Seventeen of 58 species evaluated were classified as facing extinction, the Shark Specialist Group of the International Union for the Conservation (IUCN) said late Thursday in an update of the Red List of threatened animals and plants.
“Our results are alarming,” said Nicholas Dulvy, who chairs the grouping of 174 experts from 55 countries.
“The sharks that are especially slow-growing, sought-after and unprotected from overfishing tend to be the most threatened.”
That category includes the shortfin mako, whose cruising speed of 40 km/h (25 mph) – punctuated by bursts of more than 70 km/h – makes it the fastest of all sharks.
Along with its longfin cousin, the two makos are highly prized for their flesh and fins, considered a delicacy in Chinese and other Asian culinary traditions.
“Today, one of the biggest shark fisheries on the high seas is the mako,” Dulvy told AFP. “It is also one of the least protected.”
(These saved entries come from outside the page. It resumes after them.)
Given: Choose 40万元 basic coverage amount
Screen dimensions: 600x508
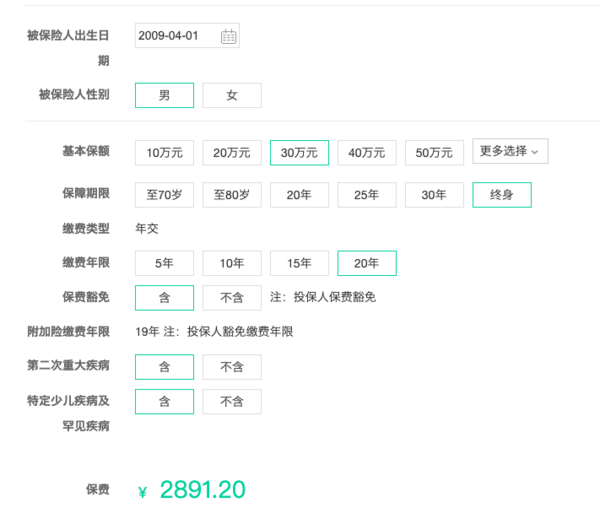Looking at the screenshot, I should pyautogui.click(x=367, y=153).
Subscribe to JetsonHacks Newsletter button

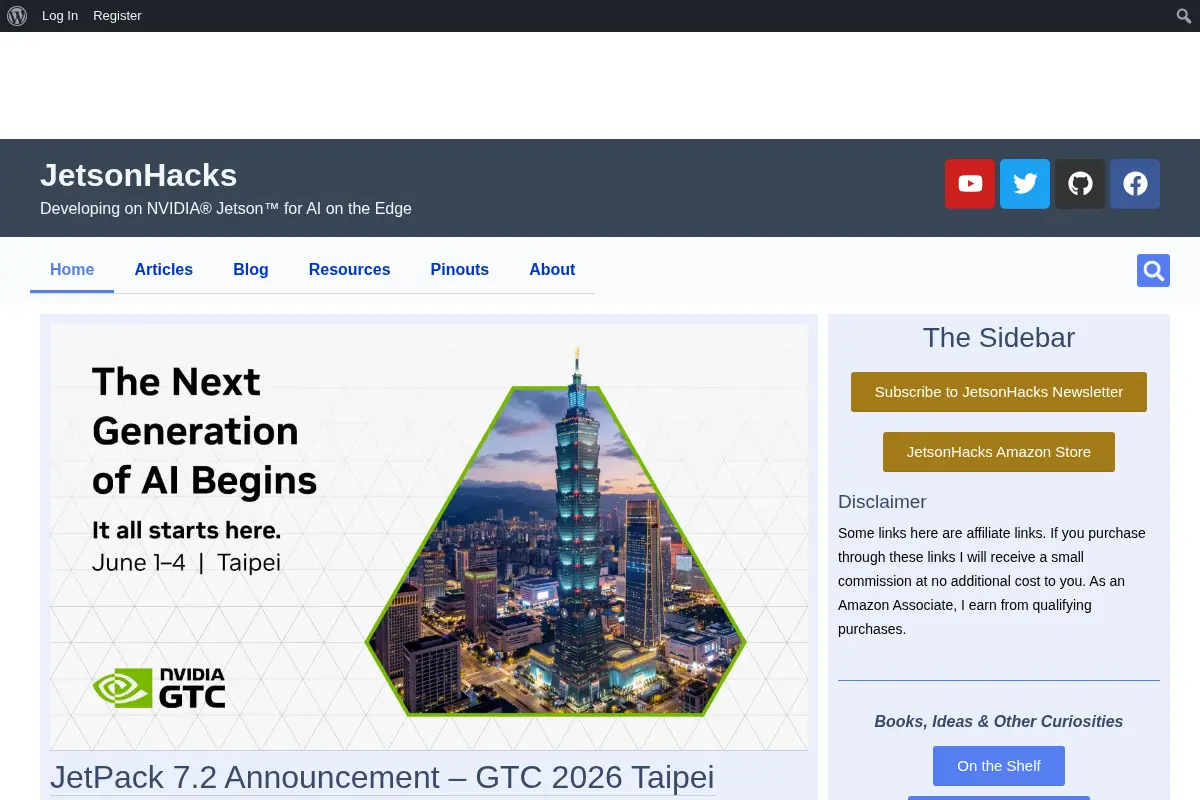[x=999, y=392]
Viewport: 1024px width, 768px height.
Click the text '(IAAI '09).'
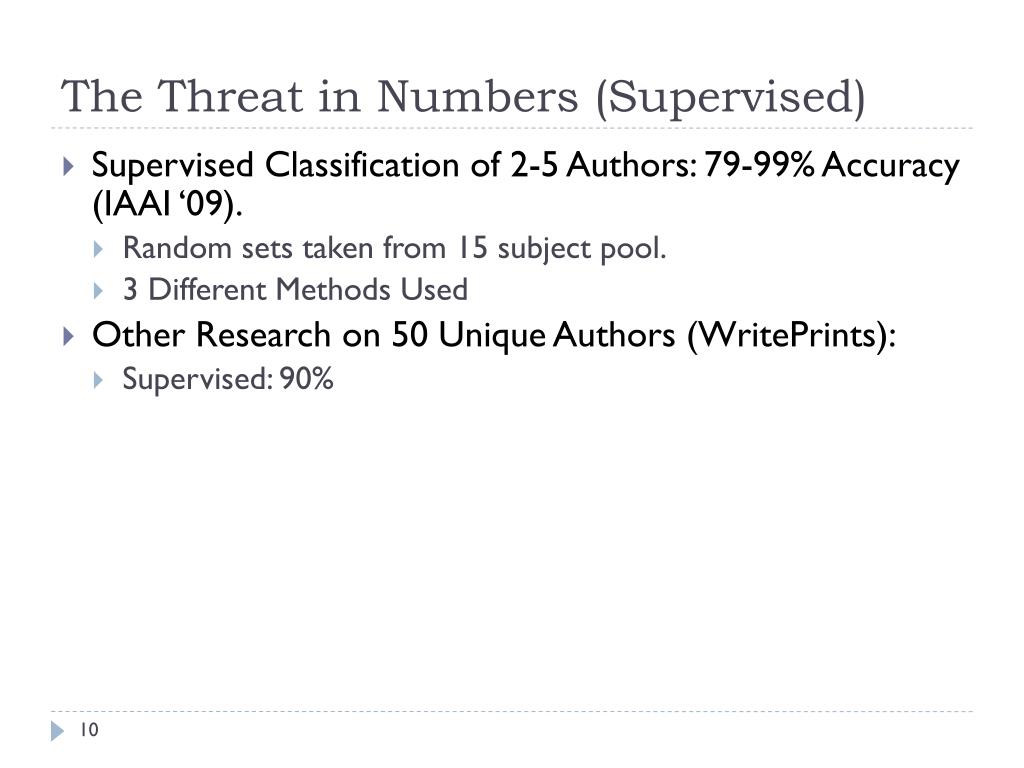coord(167,204)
In May, nations will vote on a proposal by Mexico to list the shortfin mako on Appendix II of CITES, the Convention on International Trade in Endangered Species.
An Appendix II status would not ban fishing or trade but would regulate it.
Six of the species reviewed were listed as “critically endangered,” three for the first time: the whitefin swellshark, the Argentine angel shark, and the smoothback angel shark.
Eleven others were classified as either “endangered” or “vulnerable” to extinction.
The IUCN’s shark group is conducting a two-year review of more than 400 species of sharks.
For land animals, conservation biologists focus on population size and geographic range in assessing extinction threat.
For sharks and other marine animals they use another approach, looking instead at how quickly populations decline.
‘Way worse than thought’
But that requires a benchmark, especially for pelagic – or open ocean – species, Dulvy explained.
Only within the last 10 years have scientists been able to establish one, partly with the help of tuna fisheries that began to keep tallies of sharks by-catch.
“A decade on, we now know that the situation is way worse than we ever thought,” Dulvy said.
Ironically, fisheries management organisations doing a better job policing tuna catches has increased the incentive for fishermen to target sharks for extra income.
“In the Indian Ocean” – along coastlines in the Arabian Sea and the Bay of Bengal – “the tuna fishery is really a shark fishery with tuna by-catch,” Dulvy said.
In light of its new findings, the Shark Specialist Group is calling for “immediate national and international fishing limits, including complete bans on landing those species assessed as ‘endangered’ or ‘critically endangered’,” said Sonja Fordham, deputy chair of the group and an officer at The Ocean Foundation.
Sharks have lorded over the world’s oceans for some 400 million years, playing a critical role in global food chains.
But the top-level predators have proven especially vulnerable to human predation: they grow slowly, become sexually mature relatively late in life, and produce few offspring.
The greeneye spurdog – newly classified as endangered – has a gestation period of nearly three years, the longest in the animal kingdom.
A 2013 peer-review study estimated that upward of 100 million sharks are fished every year to satisfy a market for their fins, meat, and liver oil.
More than half of shark species and their relatives are categorised as threatened or near-threatened with extinction.